From: Greg Kroah-Hartman <gregkh@linuxfoundation.org>
To: linux-kernel@vger.kernel.org
Cc: Greg Kroah-Hartman <gregkh@linuxfoundation.org>,
stable@vger.kernel.org, Miklos Szeredi <mszeredi@redhat.com>,
Linus Torvalds <torvalds@linux-foundation.org>
Subject: [PATCH 4.14 04/38] af_unix: fix garbage collect vs MSG_PEEK
Date: Mon, 2 Aug 2021 15:44:26 +0200 [thread overview]
Message-ID: <20210802134334.972631041@linuxfoundation.org> (raw)
In-Reply-To: <20210802134334.835358048@linuxfoundation.org>
From: Miklos Szeredi <mszeredi@redhat.com>
commit cbcf01128d0a92e131bd09f1688fe032480b65ca upstream.
unix_gc() assumes that candidate sockets can never gain an external
reference (i.e. be installed into an fd) while the unix_gc_lock is
held. Except for MSG_PEEK this is guaranteed by modifying inflight
count under the unix_gc_lock.
MSG_PEEK does not touch any variable protected by unix_gc_lock (file
count is not), yet it needs to be serialized with garbage collection.
Do this by locking/unlocking unix_gc_lock:
1) increment file count
2) lock/unlock barrier to make sure incremented file count is visible
to garbage collection
3) install file into fd
This is a lock barrier (unlike smp_mb()) that ensures that garbage
collection is run completely before or completely after the barrier.
Cc: <stable@vger.kernel.org>
Signed-off-by: Miklos Szeredi <mszeredi@redhat.com>
Signed-off-by: Linus Torvalds <torvalds@linux-foundation.org>
Signed-off-by: Greg Kroah-Hartman <gregkh@linuxfoundation.org>
---
net/unix/af_unix.c | 51 +++++++++++++++++++++++++++++++++++++++++++++++++--
1 file changed, 49 insertions(+), 2 deletions(-)
--- a/net/unix/af_unix.c
+++ b/net/unix/af_unix.c
@@ -1521,6 +1521,53 @@ out:
return err;
}
+static void unix_peek_fds(struct scm_cookie *scm, struct sk_buff *skb)
+{
+ scm->fp = scm_fp_dup(UNIXCB(skb).fp);
+
+ /*
+ * Garbage collection of unix sockets starts by selecting a set of
+ * candidate sockets which have reference only from being in flight
+ * (total_refs == inflight_refs).

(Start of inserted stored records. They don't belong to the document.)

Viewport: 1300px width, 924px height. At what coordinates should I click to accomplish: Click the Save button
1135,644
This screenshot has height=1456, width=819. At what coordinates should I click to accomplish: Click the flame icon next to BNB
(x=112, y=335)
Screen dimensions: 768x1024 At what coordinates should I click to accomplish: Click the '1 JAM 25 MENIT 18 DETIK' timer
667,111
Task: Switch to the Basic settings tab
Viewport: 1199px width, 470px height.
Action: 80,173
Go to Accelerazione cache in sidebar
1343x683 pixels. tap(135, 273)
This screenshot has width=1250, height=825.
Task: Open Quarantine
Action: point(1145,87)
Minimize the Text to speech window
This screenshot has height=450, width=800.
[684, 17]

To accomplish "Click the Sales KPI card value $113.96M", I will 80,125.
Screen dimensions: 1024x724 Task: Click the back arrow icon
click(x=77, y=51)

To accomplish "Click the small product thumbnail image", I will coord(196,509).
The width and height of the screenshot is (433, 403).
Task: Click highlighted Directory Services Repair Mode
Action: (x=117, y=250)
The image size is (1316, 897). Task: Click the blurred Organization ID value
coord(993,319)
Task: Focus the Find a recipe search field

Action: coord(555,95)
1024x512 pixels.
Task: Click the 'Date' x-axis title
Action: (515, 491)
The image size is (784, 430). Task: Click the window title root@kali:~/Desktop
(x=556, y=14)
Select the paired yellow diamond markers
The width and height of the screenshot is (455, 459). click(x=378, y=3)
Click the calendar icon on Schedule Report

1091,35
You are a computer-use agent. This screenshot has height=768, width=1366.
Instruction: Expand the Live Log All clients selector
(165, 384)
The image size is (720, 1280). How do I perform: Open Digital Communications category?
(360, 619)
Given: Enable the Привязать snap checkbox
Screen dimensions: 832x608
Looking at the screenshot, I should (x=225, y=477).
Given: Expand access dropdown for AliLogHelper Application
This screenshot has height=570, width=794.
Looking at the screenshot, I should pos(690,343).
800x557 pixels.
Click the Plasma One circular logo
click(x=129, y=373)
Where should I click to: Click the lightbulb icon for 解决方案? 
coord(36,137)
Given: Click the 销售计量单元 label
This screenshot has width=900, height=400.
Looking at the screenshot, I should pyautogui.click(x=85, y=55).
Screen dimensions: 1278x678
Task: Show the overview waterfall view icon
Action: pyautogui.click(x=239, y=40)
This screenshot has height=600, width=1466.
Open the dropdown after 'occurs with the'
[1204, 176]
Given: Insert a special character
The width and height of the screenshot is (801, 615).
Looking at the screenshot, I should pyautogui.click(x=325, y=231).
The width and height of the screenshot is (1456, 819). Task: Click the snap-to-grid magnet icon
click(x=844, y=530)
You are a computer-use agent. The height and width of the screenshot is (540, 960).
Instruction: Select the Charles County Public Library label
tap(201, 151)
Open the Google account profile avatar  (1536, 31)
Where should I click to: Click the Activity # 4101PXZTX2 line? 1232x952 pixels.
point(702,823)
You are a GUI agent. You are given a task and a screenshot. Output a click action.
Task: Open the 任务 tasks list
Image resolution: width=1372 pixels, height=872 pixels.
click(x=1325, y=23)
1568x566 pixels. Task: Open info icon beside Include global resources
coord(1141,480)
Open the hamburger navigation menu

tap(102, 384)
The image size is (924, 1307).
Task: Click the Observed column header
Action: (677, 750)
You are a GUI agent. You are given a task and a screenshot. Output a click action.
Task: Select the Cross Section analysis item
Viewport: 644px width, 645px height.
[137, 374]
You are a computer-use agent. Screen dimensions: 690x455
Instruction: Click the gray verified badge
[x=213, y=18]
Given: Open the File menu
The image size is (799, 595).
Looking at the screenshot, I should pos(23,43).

This condition is checked once during
+ * the candidate collection phase, and candidates are marked as such, so
+ * that non-candidates can later be ignored. While inflight_refs is
+ * protected by unix_gc_lock, total_refs (file count) is not, hence this
+ * is an instantaneous decision.
+ *
+ * Once a candidate, however, the socket must not be reinstalled into a
+ * file descriptor while the garbage collection is in progress.
+ *
+ * If the above conditions are met, then the directed graph of
+ * candidates (*) does not change while unix_gc_lock is held.
+ *
+ * Any operations that changes the file count through file descriptors
+ * (dup, close, sendmsg) does not change the graph since candidates are
+ * not installed in fds.
+ *
+ * Dequeing a candidate via recvmsg would install it into an fd, but
+ * that takes unix_gc_lock to decrement the inflight count, so it's
+ * serialized with garbage collection.
+ *
+ * MSG_PEEK is special in that it does not change the inflight count,
+ * yet does install the socket into an fd. The following lock/unlock
+ * pair is to ensure serialization with garbage collection. It must be
+ * done between incrementing the file count and installing the file into
+ * an fd.
+ *
+ * If garbage collection starts after the barrier provided by the
+ * lock/unlock, then it will see the elevated refcount and not mark this
+ * as a candidate. If a garbage collection is already in progress
+ * before the file count was incremented, then the lock/unlock pair will
+ * ensure that garbage collection is finished before progressing to
+ * installing the fd.
+ *
+ * (*) A -> B where B is on the queue of A or B is on the queue of C
+ * which is on the queue of listening socket A.
+ */
+ spin_lock(&unix_gc_lock);
+ spin_unlock(&unix_gc_lock);
+}
+
static int unix_scm_to_skb(struct scm_cookie *scm, struct sk_buff *skb, bool send_fds)
{
int err = 0;
@@ -2146,7 +2193,7 @@ static int unix_dgram_recvmsg(struct soc
sk_peek_offset_fwd(sk, size);
if (UNIXCB(skb).fp)
- scm.fp = scm_fp_dup(UNIXCB(skb).fp);
+ unix_peek_fds(&scm, skb);
}
err = (flags & MSG_TRUNC) ? skb->len - skip : size;
@@ -2387,7 +2434,7 @@ unlock:
/* It is questionable, see note in unix_dgram_recvmsg.
*/
if (UNIXCB(skb).fp)
- scm.fp = scm_fp_dup(UNIXCB(skb).fp);
+ unix_peek_fds(&scm, skb);
sk_peek_offset_fwd(sk, chunk);
next prev parent reply other threads:[~2021-08-02 13:53 UTC|newest]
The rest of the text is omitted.